Todos os exemplos foram extraídos de dissertações que abordavam o tema da democratização do acesso ao cinema no país. Observa-se, nesses casos, a insistência no cânone europeu da filosofia e da literatura como argumento de autoridade para a formulação de uma ideia geral que não apresenta relação específica com o objeto de análise. Com isso, os adolescentes brasileiros são convidados a escreverem textos com saberes que reproduzem preconceitos metodológicos históricos, como a perspectiva eurocentrada e o suposto saber dessa tradição. Produz-se um ciclo vicioso no qual os jovens no ensino médio são treinados a memorizar fórmulas de conhecimento geral associadas a autorias canônicas como estratégia de elaboração de redação bem avaliada na prova.

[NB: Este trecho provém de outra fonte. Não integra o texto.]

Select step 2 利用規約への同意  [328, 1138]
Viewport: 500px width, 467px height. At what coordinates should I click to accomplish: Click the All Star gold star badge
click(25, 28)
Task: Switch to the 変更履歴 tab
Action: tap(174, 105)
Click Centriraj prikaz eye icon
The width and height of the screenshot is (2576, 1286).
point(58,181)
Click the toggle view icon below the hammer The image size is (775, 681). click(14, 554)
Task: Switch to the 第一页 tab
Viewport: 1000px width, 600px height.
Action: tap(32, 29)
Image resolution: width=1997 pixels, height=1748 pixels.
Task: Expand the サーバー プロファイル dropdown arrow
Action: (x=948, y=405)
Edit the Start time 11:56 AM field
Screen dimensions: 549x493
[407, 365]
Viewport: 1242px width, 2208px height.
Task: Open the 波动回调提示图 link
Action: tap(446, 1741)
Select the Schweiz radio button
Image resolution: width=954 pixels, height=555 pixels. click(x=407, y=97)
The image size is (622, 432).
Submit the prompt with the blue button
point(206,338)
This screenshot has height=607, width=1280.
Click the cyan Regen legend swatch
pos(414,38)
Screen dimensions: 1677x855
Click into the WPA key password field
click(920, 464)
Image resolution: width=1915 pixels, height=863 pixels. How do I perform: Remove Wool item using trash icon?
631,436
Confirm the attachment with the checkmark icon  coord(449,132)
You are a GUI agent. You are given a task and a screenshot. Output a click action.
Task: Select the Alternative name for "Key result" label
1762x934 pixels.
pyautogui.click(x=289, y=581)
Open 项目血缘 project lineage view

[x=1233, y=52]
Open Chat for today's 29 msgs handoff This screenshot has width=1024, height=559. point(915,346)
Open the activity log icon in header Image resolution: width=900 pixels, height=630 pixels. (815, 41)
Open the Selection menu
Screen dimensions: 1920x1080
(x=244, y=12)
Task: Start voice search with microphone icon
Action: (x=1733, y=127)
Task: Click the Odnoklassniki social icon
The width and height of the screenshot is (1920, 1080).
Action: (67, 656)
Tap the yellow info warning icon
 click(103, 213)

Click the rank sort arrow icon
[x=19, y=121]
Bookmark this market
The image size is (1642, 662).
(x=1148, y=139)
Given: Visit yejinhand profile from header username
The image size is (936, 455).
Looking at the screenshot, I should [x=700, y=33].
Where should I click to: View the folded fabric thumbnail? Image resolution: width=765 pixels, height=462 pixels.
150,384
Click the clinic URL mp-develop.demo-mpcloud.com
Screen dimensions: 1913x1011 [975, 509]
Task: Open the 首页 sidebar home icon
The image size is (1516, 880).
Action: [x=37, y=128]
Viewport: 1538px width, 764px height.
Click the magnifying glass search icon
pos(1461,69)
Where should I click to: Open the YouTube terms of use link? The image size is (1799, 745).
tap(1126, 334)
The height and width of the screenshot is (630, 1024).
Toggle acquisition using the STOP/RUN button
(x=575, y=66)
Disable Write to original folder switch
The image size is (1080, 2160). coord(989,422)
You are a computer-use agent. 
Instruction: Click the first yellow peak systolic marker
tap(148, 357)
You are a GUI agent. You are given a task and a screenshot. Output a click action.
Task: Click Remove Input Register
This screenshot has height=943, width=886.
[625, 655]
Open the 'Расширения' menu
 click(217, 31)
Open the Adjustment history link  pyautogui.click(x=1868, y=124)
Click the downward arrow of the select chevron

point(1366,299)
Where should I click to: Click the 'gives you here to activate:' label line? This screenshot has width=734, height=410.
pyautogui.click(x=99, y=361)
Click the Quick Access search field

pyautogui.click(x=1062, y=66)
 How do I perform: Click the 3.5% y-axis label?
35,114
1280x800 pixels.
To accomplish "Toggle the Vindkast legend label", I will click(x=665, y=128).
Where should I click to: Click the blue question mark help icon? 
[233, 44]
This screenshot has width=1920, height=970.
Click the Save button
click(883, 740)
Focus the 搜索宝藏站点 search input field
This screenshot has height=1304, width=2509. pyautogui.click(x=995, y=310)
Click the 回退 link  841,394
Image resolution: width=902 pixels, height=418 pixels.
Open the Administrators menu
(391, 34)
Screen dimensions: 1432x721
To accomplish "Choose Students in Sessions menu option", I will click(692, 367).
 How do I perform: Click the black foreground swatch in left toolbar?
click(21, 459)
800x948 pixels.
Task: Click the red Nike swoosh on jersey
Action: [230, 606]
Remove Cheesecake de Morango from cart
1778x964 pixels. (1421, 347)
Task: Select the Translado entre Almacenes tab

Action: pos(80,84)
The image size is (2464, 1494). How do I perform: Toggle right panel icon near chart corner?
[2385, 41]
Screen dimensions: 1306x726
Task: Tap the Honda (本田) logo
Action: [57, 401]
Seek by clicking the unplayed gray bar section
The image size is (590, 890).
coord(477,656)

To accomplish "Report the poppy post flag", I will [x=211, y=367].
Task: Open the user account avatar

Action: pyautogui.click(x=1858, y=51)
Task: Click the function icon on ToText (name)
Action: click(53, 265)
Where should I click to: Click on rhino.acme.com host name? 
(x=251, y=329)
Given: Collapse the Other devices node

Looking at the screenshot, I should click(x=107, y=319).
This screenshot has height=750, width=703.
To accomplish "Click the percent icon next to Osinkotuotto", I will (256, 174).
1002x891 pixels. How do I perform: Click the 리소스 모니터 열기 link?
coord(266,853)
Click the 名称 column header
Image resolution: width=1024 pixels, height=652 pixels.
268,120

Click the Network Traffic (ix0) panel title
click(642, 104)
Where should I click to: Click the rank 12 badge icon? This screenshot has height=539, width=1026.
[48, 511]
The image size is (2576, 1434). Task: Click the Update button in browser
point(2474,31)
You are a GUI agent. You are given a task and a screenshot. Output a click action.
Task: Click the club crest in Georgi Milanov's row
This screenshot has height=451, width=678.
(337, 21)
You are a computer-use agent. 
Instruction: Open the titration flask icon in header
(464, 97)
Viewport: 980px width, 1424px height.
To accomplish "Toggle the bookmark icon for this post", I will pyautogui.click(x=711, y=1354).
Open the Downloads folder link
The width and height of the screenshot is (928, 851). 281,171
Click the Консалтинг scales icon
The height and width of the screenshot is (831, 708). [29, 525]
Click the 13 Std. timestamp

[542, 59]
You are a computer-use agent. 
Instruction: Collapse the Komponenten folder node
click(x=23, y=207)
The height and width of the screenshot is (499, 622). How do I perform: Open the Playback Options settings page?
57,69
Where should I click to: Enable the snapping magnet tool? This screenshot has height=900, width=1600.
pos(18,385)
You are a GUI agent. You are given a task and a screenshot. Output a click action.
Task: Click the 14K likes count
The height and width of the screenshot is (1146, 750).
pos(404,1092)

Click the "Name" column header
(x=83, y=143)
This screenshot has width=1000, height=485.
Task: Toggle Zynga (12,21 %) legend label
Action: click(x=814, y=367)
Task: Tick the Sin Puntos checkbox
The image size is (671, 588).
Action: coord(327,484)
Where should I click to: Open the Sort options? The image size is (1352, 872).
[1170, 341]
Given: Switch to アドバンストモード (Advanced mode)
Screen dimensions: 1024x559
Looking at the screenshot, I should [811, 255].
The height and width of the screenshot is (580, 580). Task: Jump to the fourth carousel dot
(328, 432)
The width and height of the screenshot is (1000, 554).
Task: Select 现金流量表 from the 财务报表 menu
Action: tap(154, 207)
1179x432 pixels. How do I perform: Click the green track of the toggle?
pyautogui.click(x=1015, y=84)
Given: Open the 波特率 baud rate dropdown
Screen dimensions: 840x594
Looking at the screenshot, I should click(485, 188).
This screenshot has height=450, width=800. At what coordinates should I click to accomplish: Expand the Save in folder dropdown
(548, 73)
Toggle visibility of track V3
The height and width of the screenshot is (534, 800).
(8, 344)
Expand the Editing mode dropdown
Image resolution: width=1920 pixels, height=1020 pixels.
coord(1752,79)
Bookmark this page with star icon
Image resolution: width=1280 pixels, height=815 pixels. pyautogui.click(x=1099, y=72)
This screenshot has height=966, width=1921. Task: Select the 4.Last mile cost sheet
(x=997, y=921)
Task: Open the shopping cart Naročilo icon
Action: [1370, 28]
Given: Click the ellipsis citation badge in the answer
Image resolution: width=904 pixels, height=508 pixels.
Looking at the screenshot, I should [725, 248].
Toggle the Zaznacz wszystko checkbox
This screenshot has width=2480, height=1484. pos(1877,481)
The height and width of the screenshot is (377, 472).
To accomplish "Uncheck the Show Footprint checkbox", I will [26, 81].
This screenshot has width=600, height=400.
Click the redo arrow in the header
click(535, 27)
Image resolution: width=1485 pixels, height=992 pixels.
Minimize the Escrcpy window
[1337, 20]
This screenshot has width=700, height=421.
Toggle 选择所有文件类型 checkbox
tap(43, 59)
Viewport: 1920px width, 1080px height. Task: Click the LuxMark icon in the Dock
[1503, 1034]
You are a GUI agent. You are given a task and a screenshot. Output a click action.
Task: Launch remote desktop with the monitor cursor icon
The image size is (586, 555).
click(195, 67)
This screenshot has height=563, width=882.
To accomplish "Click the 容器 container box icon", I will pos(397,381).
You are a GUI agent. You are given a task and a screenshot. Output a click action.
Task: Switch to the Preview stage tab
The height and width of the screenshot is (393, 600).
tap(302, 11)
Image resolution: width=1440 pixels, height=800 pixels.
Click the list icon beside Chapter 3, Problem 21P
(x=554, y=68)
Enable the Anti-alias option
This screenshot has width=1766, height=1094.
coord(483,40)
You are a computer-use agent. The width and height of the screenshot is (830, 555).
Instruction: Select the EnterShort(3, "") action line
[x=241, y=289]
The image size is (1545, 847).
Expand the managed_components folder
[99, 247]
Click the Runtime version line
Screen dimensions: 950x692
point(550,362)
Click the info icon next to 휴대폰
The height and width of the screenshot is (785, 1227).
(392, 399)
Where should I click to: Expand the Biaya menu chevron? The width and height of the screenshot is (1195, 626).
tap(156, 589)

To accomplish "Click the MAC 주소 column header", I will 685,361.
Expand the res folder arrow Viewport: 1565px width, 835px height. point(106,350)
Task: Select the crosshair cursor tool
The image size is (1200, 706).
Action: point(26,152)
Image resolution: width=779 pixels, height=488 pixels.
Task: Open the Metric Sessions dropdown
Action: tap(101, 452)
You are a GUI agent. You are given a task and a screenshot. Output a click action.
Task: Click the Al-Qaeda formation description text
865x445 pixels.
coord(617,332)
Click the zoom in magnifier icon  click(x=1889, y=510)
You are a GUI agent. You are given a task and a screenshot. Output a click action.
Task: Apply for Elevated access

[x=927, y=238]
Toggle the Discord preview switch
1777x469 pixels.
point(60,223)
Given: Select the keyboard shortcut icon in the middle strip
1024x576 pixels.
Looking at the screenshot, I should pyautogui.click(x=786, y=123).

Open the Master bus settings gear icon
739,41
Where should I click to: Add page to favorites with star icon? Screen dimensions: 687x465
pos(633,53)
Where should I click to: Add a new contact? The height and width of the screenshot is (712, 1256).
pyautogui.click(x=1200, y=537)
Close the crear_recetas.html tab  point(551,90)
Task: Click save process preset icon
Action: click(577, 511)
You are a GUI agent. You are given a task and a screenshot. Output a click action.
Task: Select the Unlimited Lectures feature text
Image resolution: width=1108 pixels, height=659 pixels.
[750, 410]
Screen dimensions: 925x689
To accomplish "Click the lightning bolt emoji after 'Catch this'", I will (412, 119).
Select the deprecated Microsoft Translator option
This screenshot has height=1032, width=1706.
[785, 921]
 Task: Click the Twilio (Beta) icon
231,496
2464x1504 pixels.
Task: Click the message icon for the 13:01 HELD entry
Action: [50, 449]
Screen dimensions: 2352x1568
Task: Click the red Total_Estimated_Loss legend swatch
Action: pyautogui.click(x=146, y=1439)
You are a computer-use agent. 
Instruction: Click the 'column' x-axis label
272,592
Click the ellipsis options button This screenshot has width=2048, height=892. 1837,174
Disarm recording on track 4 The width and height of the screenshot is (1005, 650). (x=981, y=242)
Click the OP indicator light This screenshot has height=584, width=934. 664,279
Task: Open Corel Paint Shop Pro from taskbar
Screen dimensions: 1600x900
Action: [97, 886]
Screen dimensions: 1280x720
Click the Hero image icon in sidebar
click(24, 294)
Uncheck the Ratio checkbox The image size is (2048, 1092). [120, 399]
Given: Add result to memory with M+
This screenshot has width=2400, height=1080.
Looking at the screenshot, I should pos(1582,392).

A alteração no repertório sociocultural da escola brasileira é um dos caminhos de enfrentamento desse problema, que, no entanto, atua apenas na superfície. É preciso considerar um ensino médio para além do Enem que convide à autoria, e um Enem para além da nota 1.000 que se interesse pela escuta dos adolescentes. O efeito das milhões de ideias veiculadas ano a ano por gerações de jovens nessas redações é a comercialização da nota 1.000, sem que tenhamos acesso público aos arquivos desses textos. Sem considerar um horizonte em que o vestibular seja abolido em prol do interesse pessoal do aluno em ingressar na universidade e da elaboração de processos de seleção complexos que incluam a avaliação da trajetória escolar do estudante, a produção textual na escola fica à mercê da privatização da educação e os escritores brasileiros, à mercê da irrelevância.